Put every line of the entries from the one holding "Viewport: 960px width, 612px height." through the last line, both included, into a JSON list of strings with one string per line and blank lines left out.
━━━━━ Data provided ━━━━━
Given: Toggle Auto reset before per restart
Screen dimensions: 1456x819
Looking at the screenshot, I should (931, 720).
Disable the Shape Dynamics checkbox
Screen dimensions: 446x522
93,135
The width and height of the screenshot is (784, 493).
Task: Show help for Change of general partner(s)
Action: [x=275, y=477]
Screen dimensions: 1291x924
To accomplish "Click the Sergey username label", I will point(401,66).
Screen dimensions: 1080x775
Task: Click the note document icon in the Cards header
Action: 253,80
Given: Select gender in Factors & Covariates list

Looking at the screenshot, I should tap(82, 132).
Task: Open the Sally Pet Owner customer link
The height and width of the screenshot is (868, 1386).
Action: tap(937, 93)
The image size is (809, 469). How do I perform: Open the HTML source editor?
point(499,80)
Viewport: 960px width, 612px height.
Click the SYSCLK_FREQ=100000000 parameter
━━━━━
| Problem solution |
[
  "Viewport: 960px width, 612px height.",
  "Click the SYSCLK_FREQ=100000000 parameter"
]